I am trying to fit a linear model using “hour of the day” as parameter. What I’m struggling with, is, that I’ve found two possible solutions on how to handle this:
Dummy encoding for every hour of the day
I don’t quite understand the use cases of both approaches and thus I am not certain which one will lead to a better outcome.
The Data I’m using is from this Kaggle challenge. The goal is to predict nyc taxi fares. Given attributes are pickup and dropoff coordinates, pickup datetime, passenger count and the fare amount.
I extracted the hour of the day to take possible congestions into consideration and am trying to implement it into my model. I should also probably mention that I’m pretty inexperienced.
Dummy encoding would destroy any proximity measure (and ordering) among hours. For example, the distance between 1 PM and 9 PM would be the same as the distance between 1 PM and 1 AM. It’d be harder to say something like around 1 PM.
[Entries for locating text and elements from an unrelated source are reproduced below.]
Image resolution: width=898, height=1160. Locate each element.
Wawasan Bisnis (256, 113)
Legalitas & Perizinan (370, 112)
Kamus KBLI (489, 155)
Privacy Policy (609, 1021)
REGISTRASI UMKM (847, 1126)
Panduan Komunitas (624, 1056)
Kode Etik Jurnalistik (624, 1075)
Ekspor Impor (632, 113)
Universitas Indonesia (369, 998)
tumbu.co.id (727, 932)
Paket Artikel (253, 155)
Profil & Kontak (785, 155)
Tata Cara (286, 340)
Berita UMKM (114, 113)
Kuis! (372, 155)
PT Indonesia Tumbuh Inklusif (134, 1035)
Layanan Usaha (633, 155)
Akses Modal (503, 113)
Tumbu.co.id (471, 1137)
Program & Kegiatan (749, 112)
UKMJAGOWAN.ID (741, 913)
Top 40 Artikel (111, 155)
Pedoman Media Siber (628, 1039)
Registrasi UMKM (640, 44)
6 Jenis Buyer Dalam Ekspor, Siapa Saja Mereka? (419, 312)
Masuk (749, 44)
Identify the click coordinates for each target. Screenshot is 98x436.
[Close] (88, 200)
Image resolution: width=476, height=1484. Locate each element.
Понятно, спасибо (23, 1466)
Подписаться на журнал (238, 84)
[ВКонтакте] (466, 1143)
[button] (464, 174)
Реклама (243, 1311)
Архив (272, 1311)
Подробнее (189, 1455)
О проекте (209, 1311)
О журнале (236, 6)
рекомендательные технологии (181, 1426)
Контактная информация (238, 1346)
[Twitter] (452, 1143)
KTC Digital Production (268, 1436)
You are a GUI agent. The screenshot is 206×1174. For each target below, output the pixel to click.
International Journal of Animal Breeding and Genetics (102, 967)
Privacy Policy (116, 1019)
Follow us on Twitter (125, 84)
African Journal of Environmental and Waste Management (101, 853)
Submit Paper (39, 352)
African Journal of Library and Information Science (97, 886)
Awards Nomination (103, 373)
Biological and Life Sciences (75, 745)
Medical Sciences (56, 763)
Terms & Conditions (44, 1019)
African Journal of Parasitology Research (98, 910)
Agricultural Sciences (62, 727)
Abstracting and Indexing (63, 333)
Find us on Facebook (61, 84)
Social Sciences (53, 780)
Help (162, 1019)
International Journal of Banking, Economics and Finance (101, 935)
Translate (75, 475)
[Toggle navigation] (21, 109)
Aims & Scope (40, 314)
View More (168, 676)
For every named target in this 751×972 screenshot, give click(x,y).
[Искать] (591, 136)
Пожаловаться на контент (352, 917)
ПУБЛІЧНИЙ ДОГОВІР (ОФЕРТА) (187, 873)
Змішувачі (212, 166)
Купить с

Even leaving them as is, e.g. numbers in 0-23, would be a better approach than dummy encoding in my opinion. But, this way has a catch as well: 00:01 and 23:59 would be seen very distant but actually they’re not. To remedy this, your second listed approach, i.e. cyclic variables, is used. Cyclic variables map hours onto a circle (like a 24-h mechanical clock) so that the ML algorithm can see the neighbours of individual hours.